All female athletes should have a strength training program that incorporates proper landing, moving, and stopping mechanics. It should also be periodized. What is periodization – it is a form of training that is set up as pre-season, in-season, and off-season training plans. This allows for plenty of development for core strength, balance, power, and muscle building. Having good lifestyle habits all year long will help keep hormones balanced and our bodies functioning optimally.
Added perk – Strength training can reduce ACL injury by 60%
What pre-season training looks like: (4 Weeks) Ramp up ‘getting back in shape’ slowly. You wouldn’t want to go from 12 weeks of rest right back into the same intensity you had during in-season. A gradual build-up will better prepare your body and you will reap greater benefits later in training. During this season of training you’ll do Aerobic conditioning 2-3 times a week. You’ll gradually move in to more intensive interval training. During this training season, your focus will be on maximal strength in exercises like squats & bench presses. Heavyweight 2-6 reps and maintain a flexibility program all the way through the season.
As you approach in-season time, the focus will change to more sport-specific conditioning like sprinting at max speed with quick stops, cuts, and bursts of power that reflect the activities of your sport. For strength training, you’ll continue to build strength but you’ll add power sets to the max strength efforts. I recommend a superset of heavy and explosive bouts. Like squats followed by power jumps without weight.
What in-season training Looks like: (8 Weeks) Now you’ll be able to enjoy the benefits of all your hard work and discipline. Your new level of fitness and skills in your sport will have increased! The goal of in-season training is to maintain what you’ve developed during the pre-season. Two strength training days and one plyometric session is a great model to follow.
What off-season training looks like: (8-12 Weeks) – This is a prime opportunity to restore imbalances that basketball places on muscles. This training session is when we take time to rest and incorporate light activity. Rest doesn’t mean doing nothing ;). You’ll spend 2-3 days a week doing low-intensity cardio – avoid running and even doing your sport for at least a few weeks. You will lose a bit of fitness, but that is ok – the recovery and mental refreshment will be very good for your soul and your pre-season work. As far as strength training goes – you’ll avoid it but spend 30-45 minutes 2-3 times a week stretching, working on balance and increasing flexibility.
All the work in the world will be of little value if you don’t couple your hard training with proper nutrition strategies. Athletes will perform best when their training AND nutrition follow periodization. This means that as, you ramp down you decrease macronutrient intake (specific for you).
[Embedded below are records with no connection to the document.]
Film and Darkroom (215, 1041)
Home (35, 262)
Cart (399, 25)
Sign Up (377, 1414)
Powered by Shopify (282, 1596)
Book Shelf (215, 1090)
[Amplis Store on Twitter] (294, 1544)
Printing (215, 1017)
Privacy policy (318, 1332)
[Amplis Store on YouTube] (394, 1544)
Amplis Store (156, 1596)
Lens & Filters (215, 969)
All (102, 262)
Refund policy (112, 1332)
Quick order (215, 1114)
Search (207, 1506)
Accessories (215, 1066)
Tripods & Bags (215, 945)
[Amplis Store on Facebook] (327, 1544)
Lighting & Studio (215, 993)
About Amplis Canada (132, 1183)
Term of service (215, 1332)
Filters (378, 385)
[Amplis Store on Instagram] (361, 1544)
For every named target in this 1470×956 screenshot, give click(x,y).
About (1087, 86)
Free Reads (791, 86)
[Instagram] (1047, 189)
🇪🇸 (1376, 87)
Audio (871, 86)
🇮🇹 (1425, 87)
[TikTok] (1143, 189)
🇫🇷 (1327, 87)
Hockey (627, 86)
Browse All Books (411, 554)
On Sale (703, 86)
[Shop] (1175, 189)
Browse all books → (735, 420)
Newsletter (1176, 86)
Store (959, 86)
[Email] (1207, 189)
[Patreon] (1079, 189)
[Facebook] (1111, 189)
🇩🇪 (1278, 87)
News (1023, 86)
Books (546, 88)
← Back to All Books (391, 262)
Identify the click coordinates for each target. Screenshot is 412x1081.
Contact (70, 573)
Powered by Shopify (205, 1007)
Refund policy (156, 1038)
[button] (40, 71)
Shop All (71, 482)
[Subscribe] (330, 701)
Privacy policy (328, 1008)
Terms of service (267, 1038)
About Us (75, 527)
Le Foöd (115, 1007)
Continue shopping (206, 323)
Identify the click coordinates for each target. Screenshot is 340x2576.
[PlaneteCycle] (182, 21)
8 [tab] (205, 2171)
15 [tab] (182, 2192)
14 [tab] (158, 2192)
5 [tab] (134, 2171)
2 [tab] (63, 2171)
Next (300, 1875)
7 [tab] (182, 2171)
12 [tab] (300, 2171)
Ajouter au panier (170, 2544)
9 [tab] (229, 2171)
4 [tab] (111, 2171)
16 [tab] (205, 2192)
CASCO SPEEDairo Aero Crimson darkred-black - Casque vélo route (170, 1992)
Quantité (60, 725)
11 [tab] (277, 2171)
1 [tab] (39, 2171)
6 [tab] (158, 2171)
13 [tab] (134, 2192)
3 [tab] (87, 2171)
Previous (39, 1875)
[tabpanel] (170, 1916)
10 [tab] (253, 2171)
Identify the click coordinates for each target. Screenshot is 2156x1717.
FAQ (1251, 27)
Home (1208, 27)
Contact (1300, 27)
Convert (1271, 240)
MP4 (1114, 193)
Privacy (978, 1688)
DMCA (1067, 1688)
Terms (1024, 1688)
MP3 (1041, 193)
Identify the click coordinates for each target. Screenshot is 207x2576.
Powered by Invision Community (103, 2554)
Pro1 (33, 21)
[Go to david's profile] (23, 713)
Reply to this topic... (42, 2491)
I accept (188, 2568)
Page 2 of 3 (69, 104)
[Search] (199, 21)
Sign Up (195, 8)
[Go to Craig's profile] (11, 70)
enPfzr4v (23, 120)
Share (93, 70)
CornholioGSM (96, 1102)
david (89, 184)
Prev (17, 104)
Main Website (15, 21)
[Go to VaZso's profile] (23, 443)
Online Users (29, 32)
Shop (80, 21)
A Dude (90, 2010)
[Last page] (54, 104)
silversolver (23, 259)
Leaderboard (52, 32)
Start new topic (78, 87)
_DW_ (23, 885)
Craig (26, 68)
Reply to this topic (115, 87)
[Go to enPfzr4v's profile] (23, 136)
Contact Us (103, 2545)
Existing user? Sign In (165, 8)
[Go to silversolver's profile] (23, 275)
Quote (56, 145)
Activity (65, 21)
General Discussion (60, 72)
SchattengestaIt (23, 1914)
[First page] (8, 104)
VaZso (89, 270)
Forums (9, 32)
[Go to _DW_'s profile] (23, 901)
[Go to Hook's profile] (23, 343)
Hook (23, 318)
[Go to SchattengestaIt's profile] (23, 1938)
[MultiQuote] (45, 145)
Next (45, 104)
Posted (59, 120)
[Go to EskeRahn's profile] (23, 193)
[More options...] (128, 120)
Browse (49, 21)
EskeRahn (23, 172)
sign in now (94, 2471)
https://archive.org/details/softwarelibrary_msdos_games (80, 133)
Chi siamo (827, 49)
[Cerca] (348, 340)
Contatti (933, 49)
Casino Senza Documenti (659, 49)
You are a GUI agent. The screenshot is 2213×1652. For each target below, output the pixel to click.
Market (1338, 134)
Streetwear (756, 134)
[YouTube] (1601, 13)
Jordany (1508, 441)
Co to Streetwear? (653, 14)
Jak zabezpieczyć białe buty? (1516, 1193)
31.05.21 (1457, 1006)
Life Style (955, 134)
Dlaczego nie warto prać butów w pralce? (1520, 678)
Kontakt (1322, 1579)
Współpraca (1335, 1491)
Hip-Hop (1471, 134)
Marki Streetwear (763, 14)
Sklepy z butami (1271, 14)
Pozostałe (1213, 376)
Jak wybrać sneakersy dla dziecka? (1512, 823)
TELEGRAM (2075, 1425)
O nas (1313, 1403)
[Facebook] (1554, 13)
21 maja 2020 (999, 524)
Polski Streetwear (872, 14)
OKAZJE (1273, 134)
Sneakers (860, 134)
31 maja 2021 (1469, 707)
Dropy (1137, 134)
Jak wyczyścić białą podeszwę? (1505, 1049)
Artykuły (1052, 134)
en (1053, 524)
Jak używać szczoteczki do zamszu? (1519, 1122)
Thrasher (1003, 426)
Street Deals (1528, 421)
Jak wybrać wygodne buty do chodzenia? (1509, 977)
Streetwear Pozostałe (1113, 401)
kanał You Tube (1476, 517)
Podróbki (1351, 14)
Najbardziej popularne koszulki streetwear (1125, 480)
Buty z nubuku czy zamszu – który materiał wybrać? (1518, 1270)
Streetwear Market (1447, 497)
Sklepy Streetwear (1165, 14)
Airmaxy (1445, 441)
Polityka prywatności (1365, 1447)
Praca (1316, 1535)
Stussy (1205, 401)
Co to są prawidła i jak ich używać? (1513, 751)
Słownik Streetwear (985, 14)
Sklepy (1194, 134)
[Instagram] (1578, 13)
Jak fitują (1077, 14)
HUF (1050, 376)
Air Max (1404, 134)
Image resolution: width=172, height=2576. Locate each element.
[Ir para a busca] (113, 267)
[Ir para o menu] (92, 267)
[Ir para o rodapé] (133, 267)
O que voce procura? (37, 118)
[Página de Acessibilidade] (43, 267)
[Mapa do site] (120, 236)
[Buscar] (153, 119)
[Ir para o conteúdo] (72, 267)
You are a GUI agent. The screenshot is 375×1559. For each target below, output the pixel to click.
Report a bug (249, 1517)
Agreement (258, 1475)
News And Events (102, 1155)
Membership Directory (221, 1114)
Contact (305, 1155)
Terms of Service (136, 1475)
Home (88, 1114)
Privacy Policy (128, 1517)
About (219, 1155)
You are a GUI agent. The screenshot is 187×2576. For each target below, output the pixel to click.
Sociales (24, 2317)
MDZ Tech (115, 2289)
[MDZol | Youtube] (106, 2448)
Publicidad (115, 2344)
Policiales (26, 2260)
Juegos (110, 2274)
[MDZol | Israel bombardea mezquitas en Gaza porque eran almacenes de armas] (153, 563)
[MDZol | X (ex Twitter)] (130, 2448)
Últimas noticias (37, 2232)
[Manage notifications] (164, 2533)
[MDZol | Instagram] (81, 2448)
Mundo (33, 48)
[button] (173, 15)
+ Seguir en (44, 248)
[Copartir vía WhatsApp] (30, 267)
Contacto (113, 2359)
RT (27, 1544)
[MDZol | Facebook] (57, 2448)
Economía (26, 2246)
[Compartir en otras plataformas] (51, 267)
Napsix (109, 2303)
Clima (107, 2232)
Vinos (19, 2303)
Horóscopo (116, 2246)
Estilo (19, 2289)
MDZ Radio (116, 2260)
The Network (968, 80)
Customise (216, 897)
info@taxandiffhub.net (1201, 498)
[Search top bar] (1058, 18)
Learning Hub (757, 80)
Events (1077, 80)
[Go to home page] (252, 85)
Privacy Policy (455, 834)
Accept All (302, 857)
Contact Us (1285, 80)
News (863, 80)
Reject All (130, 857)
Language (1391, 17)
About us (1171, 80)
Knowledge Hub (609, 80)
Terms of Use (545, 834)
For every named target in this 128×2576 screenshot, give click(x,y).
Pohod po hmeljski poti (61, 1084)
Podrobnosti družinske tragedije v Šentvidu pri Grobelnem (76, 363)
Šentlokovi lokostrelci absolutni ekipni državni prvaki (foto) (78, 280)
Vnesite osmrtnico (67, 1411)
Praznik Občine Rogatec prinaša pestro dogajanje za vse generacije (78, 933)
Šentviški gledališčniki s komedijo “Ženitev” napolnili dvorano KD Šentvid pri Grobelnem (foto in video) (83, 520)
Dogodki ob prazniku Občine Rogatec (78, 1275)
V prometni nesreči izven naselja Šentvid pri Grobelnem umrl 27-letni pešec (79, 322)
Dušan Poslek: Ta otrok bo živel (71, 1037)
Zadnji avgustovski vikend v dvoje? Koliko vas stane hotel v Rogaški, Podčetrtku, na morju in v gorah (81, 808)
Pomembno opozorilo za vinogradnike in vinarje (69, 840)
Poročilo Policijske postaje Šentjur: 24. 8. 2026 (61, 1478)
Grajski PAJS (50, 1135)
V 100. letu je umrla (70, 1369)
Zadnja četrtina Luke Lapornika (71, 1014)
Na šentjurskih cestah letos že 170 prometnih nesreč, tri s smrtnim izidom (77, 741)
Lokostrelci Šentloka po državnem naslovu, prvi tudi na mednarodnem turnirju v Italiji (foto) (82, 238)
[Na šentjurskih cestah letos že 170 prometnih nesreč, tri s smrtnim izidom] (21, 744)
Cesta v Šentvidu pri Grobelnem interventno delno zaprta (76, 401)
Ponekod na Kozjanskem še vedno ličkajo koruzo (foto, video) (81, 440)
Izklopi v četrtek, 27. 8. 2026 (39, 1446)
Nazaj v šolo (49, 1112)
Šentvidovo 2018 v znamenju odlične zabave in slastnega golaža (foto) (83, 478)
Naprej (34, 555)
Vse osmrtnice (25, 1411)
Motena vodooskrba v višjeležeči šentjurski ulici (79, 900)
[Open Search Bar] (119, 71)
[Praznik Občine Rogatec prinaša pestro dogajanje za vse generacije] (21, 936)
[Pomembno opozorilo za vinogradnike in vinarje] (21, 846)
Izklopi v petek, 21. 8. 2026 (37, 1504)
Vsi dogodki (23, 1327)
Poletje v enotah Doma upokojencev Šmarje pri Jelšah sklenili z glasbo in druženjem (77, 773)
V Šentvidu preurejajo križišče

The same is also true, as you ramp up you will also ramp up your nutrient intake to support your goals and increased activity.
This is different for everyone, but one thing is true – food before, food during an event that lasts longer than 60 minutes, and food intake as soon as possible after the activity. With high demands on the body, our muscles end up in a catabolic state (they are breaking down). If we don’t make proper nutrition important during training we increase our risk of injury because of that constant catabolic state. So, increase protein, especially during high-intensity workouts and event days. Female athletes should aim for about 20-30g of protein per meal. This is a good rule of thumb for protein no matter what season you’re in.
Protein from meat sources contains all amino acids which upbuilds collagen and helps support joint and tendon health
Since nutrition is very specific to each athlete, which is why it’s important to work with a sports nutritionist to meet the right requirements for your body, your sport, and your goals.
All female athletes need a strength training and nutrition plan to help them be the best they can be! Especially, the athletes that have multiple in-season times. Find a strength and conditioning coach or at least a sports nutritionist to help support the work you are doing so that you can reap the benefits.